Technical information
- Licensing authority: FCC
- Facility ID: 126885
- Class: L1
- ERP: 100 watts
- HAAT: 15.8 meters (52 ft)
- Transmitter coordinates: 42°06′55″N 86°27′13″W﻿ / ﻿42.11528°N 86.45361°W

Links
- Public license information: LMS

= WBHC-LP =

WBHC-LP (96.5 FM, "Live 96.5") is an American low-power FM radio station licensed to serve the community of Benton Harbor, Michigan. The station, established in 2004, is owned and operated by Benton Harbor Area Schools under a license granted by the Federal Communications Commission (FCC).

==Programming==
The station, normally airs a community radio format oriented toward the African-American community of Benton Harbor, including soul music, jazz, hip-hop and dance music, local sports play-by-play, and gospel programming.

==History==
In August 2000, the City of Benton Harbor applied to the FCC for a construction permit for a new low-power broadcast radio station. The FCC granted this permit on June 17, 2003, with a scheduled expiration date of December 17, 2004. The new station was assigned call sign "WBHC-LP" on July 16, 2003. After modifications, construction, and testing were completed in December 2004, the station was granted its broadcast license on November 30, 2005.
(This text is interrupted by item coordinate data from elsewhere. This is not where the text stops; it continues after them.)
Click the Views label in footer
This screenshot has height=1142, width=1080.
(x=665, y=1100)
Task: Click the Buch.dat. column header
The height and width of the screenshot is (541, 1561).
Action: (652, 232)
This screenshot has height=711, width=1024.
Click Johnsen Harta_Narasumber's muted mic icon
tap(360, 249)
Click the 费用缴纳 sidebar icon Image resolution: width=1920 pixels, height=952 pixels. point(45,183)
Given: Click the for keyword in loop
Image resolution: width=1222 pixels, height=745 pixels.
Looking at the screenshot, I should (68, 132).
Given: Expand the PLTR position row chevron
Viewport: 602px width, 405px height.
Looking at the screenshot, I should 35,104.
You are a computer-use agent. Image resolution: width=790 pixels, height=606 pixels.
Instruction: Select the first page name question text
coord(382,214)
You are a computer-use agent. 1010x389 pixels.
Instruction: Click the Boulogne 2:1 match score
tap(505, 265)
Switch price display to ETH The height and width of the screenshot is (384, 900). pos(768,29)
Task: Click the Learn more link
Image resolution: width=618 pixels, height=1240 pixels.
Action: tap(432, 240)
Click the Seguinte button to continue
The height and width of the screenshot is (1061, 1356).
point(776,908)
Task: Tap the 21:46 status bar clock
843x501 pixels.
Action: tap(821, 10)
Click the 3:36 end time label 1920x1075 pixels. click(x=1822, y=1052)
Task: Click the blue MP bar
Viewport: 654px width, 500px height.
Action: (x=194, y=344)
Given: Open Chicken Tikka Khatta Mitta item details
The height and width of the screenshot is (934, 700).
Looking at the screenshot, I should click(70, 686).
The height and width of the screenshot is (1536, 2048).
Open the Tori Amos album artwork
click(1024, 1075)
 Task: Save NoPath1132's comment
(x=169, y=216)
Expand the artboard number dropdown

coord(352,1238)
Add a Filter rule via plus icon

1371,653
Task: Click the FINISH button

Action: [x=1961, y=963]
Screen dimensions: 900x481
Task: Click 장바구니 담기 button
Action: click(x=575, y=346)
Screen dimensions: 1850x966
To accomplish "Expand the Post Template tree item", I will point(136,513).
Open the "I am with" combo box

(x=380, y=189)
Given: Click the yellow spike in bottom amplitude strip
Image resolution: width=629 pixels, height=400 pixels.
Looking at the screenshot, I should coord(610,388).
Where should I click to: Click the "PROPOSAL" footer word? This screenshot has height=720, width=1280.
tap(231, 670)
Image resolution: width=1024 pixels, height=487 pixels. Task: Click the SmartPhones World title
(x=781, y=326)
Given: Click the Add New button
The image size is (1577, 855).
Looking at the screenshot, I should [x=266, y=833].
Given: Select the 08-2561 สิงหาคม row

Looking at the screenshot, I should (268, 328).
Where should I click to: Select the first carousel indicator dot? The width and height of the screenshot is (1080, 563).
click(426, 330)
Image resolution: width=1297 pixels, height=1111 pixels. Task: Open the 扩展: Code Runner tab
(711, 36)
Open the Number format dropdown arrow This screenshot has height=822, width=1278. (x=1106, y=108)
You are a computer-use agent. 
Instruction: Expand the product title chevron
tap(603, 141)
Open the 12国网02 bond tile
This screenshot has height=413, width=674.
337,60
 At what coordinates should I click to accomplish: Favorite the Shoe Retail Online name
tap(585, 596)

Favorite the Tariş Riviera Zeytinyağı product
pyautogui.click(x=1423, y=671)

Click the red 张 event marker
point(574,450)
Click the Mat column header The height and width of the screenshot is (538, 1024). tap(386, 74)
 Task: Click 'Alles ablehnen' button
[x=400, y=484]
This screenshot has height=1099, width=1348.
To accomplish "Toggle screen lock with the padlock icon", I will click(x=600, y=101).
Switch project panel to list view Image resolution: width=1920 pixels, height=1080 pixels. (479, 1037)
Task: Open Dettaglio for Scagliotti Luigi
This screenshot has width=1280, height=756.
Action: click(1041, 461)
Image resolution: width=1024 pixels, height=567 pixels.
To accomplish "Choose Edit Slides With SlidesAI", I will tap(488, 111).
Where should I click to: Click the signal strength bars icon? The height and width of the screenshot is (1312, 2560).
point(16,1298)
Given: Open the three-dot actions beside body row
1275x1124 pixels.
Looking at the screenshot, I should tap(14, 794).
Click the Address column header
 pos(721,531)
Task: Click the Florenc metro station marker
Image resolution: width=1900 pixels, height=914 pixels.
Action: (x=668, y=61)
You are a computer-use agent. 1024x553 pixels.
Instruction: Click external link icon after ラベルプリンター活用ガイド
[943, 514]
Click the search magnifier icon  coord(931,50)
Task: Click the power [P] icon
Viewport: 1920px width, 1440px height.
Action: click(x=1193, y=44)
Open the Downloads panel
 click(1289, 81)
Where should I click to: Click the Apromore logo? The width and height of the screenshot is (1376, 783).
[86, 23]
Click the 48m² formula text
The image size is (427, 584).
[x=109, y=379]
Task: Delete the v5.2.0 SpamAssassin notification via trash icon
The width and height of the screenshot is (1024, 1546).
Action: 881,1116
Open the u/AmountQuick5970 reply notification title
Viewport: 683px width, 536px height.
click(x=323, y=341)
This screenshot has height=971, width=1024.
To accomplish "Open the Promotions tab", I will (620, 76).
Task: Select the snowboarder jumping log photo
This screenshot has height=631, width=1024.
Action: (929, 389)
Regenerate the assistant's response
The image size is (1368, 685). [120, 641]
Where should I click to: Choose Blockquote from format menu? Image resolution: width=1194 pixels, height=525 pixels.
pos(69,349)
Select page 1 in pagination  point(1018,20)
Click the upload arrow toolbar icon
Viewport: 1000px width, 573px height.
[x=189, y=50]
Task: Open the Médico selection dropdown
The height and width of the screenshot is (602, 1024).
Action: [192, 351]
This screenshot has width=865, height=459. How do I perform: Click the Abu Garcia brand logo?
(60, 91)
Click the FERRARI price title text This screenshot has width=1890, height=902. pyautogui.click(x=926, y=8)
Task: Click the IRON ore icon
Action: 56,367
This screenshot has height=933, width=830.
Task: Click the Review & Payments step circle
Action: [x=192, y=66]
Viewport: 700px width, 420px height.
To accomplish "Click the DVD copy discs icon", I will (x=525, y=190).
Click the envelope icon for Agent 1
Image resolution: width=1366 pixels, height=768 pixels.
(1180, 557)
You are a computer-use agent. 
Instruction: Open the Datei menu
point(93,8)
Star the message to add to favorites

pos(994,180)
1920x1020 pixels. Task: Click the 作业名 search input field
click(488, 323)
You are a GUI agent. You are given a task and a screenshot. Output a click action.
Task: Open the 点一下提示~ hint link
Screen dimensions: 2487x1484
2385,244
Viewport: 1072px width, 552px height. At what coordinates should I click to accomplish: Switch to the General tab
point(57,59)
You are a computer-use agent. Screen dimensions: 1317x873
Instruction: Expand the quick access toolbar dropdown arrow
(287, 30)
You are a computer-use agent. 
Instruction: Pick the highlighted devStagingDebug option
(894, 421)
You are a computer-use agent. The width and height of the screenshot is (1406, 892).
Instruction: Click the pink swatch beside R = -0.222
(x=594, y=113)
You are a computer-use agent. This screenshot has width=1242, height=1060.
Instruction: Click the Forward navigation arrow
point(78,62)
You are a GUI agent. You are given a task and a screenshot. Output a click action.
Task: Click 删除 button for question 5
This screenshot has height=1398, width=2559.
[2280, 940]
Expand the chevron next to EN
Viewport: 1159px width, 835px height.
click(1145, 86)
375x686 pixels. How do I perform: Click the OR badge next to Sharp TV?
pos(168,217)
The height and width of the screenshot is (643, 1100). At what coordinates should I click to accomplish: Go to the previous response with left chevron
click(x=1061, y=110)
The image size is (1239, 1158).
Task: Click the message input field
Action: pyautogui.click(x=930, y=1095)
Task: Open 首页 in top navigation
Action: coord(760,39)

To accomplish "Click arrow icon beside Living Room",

Media reports state that Joe Harris, the Emergency Manager appointed by the Governor of Michigan to oversee Benton Harbor, shut down the radio station effective January 1, 2012. (As of 13 February 2012, the FCC has yet to receive the legally required "silent" notification from the station nor a request for special temporary authority to remain silent.) As of October 2012, the station was still on the air.

The station made national headlines in February 2012 when its broadcast license, transmitter, antenna, and studio equipment were offered for auction on eBay with a starting bid of $5,000. The auction was ended early over concerns of the legality of transferring a license without FCC authorization.

WBHC-LP was sold in January 2013 to Benton Harbor Area Schools. The sale was consummated on March 7, 2013 at a price of $5,000.